### Work order
Here is a block of entries. Write out its lines exactly, from the first through the one containing "1372x766 pixels.".

■ ■ ■ ■

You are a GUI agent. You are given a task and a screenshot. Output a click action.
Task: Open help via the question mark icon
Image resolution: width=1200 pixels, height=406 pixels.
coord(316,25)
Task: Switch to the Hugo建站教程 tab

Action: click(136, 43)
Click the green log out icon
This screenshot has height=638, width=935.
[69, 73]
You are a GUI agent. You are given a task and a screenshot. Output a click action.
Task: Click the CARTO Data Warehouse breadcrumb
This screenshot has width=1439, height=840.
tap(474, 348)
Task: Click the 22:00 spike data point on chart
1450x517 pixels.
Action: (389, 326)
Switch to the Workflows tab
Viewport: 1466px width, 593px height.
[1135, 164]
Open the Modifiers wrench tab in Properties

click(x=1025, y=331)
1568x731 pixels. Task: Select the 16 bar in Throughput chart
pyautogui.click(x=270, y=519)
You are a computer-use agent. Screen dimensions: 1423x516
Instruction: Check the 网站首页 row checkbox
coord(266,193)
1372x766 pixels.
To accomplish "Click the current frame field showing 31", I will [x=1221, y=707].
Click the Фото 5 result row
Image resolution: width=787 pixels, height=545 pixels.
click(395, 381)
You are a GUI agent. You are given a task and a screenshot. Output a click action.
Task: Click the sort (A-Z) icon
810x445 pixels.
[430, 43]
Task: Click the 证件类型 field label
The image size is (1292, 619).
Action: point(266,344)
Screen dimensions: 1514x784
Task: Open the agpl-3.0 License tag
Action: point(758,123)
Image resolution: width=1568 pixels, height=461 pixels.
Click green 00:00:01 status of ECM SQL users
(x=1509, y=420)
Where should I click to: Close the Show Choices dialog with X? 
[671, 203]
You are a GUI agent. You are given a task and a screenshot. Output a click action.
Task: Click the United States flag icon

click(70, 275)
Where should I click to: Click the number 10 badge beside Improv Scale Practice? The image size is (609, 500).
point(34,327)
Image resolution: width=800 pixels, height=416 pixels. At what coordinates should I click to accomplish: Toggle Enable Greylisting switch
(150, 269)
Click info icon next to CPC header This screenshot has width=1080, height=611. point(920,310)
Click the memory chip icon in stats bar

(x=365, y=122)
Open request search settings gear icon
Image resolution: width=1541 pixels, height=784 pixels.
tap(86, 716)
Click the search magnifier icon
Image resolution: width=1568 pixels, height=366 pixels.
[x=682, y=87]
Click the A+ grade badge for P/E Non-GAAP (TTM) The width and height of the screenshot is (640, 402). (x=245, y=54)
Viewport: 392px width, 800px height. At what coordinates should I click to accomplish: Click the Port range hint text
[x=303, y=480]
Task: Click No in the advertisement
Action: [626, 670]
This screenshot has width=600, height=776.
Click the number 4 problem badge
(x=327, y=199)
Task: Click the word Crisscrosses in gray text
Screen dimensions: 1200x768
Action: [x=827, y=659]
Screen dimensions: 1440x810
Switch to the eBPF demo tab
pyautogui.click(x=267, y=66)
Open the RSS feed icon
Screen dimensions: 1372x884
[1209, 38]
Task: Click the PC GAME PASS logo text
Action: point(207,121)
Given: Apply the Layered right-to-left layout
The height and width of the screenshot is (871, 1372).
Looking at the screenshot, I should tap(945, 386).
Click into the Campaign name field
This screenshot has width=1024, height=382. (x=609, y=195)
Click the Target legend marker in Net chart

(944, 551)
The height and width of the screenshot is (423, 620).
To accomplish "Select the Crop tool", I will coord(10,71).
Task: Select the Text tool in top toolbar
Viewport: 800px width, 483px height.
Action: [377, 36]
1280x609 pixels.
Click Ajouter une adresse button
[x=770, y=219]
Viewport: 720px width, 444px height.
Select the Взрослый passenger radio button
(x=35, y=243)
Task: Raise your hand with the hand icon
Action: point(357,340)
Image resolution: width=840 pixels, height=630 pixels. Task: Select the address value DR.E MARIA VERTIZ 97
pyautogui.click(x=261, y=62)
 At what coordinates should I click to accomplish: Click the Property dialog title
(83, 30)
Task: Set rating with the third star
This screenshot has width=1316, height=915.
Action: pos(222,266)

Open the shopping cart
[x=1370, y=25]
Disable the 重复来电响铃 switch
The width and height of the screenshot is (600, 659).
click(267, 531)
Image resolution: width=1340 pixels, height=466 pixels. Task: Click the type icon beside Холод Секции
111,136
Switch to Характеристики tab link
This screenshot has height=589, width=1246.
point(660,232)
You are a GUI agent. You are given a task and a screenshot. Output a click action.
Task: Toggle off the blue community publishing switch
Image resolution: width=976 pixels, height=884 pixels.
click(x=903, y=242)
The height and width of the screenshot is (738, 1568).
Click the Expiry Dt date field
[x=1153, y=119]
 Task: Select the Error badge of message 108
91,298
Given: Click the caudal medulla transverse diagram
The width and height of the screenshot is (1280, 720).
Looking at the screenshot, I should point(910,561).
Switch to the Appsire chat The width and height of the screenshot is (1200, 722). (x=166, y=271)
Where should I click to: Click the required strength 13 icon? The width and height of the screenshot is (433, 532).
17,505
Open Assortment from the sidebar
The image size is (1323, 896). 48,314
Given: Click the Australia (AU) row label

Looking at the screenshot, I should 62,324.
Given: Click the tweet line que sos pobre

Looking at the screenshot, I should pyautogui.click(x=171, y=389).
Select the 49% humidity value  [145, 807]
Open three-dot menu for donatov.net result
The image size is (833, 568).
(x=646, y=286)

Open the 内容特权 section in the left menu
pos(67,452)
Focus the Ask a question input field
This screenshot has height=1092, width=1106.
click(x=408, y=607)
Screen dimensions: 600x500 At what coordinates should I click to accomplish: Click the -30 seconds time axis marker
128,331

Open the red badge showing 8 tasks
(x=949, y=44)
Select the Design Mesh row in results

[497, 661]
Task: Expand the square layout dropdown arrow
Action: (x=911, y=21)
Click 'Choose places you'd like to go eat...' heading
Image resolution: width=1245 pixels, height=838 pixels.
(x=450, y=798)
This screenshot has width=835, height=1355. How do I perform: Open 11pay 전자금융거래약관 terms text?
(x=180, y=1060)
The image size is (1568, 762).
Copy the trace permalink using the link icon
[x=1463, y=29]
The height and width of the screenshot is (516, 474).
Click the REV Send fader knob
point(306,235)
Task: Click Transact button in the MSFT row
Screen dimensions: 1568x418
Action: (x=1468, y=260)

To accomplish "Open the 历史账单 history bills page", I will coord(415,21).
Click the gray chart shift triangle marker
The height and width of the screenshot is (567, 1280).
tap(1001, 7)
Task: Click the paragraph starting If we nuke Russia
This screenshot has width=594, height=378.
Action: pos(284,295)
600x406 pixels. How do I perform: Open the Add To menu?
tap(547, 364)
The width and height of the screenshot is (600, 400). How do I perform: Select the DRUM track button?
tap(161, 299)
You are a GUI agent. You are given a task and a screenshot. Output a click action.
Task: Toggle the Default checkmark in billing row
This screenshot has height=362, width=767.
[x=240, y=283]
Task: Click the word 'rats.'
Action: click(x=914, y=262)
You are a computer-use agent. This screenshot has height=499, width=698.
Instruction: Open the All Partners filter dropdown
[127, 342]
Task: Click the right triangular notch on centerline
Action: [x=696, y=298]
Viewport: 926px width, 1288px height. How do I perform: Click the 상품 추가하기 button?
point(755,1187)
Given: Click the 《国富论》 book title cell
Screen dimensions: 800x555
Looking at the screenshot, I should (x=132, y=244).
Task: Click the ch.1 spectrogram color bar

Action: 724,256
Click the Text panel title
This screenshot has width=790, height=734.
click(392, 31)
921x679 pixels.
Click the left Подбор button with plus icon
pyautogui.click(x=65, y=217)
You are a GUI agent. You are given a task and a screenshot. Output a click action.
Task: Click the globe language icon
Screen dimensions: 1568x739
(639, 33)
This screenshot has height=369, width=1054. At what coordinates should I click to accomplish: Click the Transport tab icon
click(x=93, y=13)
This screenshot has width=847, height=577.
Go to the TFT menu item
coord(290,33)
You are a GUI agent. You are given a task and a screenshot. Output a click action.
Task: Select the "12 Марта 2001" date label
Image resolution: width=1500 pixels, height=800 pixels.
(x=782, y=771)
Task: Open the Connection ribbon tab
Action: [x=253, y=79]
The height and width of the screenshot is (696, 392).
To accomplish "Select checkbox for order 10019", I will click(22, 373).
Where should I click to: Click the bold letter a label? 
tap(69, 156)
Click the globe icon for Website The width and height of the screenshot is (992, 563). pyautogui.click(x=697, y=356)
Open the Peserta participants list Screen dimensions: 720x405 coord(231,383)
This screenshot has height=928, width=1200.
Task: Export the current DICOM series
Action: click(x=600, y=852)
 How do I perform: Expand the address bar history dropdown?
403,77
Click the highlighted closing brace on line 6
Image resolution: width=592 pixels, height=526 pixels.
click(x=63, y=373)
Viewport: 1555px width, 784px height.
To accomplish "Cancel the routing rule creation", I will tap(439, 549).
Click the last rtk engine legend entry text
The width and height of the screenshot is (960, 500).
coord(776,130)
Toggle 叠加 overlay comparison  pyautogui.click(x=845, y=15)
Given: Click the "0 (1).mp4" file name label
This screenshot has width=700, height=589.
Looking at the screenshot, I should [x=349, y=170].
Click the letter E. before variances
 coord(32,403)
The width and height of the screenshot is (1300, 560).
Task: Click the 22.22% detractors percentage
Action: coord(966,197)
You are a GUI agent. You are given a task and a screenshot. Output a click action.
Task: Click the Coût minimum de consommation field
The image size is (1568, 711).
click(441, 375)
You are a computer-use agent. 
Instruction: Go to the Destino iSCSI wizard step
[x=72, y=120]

■ ■ ■ ■

### Result
You are a GUI agent. You are given a task and a screenshot. Output a click action.
Task: Open help via the question mark icon
Image resolution: width=1200 pixels, height=406 pixels.
coord(316,25)
Task: Switch to the Hugo建站教程 tab

Action: click(136, 43)
Click the green log out icon
This screenshot has height=638, width=935.
[69, 73]
You are a GUI agent. You are given a task and a screenshot. Output a click action.
Task: Click the CARTO Data Warehouse breadcrumb
This screenshot has width=1439, height=840.
tap(474, 348)
Task: Click the 22:00 spike data point on chart
1450x517 pixels.
Action: (389, 326)
Switch to the Workflows tab
Viewport: 1466px width, 593px height.
[1135, 164]
Open the Modifiers wrench tab in Properties

click(x=1025, y=331)
1568x731 pixels. Task: Select the 16 bar in Throughput chart
pyautogui.click(x=270, y=519)
You are a computer-use agent. Screen dimensions: 1423x516
Instruction: Check the 网站首页 row checkbox
coord(266,193)
1372x766 pixels.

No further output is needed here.